We disagree with United States v. Peters, 617 F.2d 503 (7th Cir.1980), in which the Seventh Circuit upheld the sentence of a defendant found guilty on a Sec. 846 conspiracy count that incorporated five predicate offenses, several of which prescribed maximum sentences less than the fifteen-year sentence imposed. The court's reasoning in upholding the sentence cannot, we believe, withstand close scrutiny.

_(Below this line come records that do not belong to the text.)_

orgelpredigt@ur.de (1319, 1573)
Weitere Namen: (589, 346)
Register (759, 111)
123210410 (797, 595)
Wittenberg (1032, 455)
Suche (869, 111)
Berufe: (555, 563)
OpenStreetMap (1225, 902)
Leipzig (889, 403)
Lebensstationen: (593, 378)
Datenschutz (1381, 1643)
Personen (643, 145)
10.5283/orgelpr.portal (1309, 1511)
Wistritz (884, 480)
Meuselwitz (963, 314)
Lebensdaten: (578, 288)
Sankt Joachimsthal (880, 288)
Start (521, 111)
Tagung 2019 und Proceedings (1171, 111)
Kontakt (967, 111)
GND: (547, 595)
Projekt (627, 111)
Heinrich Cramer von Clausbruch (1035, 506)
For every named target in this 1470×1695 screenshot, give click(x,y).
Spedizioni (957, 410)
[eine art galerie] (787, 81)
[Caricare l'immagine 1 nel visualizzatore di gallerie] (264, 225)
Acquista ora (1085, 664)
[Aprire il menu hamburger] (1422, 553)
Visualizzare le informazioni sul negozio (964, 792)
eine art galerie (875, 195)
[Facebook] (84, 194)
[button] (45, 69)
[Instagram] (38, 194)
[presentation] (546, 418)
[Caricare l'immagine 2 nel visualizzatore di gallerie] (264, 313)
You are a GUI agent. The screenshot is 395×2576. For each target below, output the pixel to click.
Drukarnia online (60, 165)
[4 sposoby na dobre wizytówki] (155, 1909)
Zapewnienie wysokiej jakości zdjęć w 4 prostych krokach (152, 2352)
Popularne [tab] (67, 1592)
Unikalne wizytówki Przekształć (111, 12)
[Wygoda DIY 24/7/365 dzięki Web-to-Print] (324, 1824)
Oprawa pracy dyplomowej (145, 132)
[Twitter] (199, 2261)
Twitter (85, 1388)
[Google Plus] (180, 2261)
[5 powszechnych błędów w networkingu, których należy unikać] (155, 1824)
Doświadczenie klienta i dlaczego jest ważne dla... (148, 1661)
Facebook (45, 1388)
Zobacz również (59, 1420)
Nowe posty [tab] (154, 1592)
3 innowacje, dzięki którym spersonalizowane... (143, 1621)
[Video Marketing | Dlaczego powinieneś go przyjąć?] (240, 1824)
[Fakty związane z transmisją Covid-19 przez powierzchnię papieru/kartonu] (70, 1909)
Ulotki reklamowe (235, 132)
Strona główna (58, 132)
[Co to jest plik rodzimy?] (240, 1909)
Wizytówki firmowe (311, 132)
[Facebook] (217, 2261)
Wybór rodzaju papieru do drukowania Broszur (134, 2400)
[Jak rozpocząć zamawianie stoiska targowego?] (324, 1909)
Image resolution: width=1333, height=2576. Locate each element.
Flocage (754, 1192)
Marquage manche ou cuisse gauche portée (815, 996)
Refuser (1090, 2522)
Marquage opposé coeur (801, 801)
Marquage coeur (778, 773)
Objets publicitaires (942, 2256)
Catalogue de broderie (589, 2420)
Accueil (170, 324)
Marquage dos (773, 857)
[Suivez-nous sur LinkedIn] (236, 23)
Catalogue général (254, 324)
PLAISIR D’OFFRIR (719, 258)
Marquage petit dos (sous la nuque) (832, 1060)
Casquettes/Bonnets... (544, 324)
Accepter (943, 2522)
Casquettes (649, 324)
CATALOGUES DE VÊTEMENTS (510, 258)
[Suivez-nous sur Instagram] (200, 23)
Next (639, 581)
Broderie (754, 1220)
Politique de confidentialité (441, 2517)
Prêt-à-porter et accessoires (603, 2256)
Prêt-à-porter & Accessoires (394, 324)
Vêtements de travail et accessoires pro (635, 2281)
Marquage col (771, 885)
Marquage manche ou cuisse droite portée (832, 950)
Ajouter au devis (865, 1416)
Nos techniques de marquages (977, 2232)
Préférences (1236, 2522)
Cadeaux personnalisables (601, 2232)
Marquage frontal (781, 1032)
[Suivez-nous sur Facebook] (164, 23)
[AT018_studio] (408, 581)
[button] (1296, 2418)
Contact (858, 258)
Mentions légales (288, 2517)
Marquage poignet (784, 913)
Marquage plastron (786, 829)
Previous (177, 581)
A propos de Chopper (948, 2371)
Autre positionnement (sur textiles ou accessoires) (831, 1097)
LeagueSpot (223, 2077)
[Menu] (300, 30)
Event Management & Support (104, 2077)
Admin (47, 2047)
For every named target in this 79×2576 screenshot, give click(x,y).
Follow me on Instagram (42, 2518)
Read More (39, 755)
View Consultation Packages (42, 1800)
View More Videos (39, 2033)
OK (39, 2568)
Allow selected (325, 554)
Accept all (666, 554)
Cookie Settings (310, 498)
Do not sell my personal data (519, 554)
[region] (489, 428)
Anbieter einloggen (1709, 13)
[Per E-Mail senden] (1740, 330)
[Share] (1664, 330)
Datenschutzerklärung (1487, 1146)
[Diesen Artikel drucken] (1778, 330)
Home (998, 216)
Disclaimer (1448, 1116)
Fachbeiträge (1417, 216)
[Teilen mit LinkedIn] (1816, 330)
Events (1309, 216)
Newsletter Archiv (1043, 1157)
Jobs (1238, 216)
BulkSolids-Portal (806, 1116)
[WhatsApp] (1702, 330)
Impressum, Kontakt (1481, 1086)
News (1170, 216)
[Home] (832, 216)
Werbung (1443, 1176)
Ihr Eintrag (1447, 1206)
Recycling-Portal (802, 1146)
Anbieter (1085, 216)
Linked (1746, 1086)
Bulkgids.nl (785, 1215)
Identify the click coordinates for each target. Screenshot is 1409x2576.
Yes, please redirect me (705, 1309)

First, the court noted that the conspiracy count did not "refer to the five substantive offenses in the disjunctive." Id. at 506. This suggests that, because the allegations in the Sec. 846 count conjunctively include all the potential illegal objectives of the conspiracy, the general conviction entails a finding of guilt as to every objective alleged. Under that reasoning, a jury could not convict a defendant of any conspiracy offense unless every alleged illegal objective of the conspiracy were proven. It is well settled that when an indictment charges a conspiracy to violate more than one statute, the jury may find the defendant guilty if it believes beyond a reasonable doubt that the defendant conspired to violate any one of the cited statutes. United States v. Lyons, 703 F.2d 815, 821 (5th Cir.1983); United States v. Murray, 618 F.2d 892, 898 (2d Cir.1980). In the case before us, as is standard, the district court explicitly instructed the jurors that the "evidence in the case need not establish that all means or methods set forth in the indictment were agreed upon" to prove the defendant guilty of conspiracy. R.Supp. VI, 685.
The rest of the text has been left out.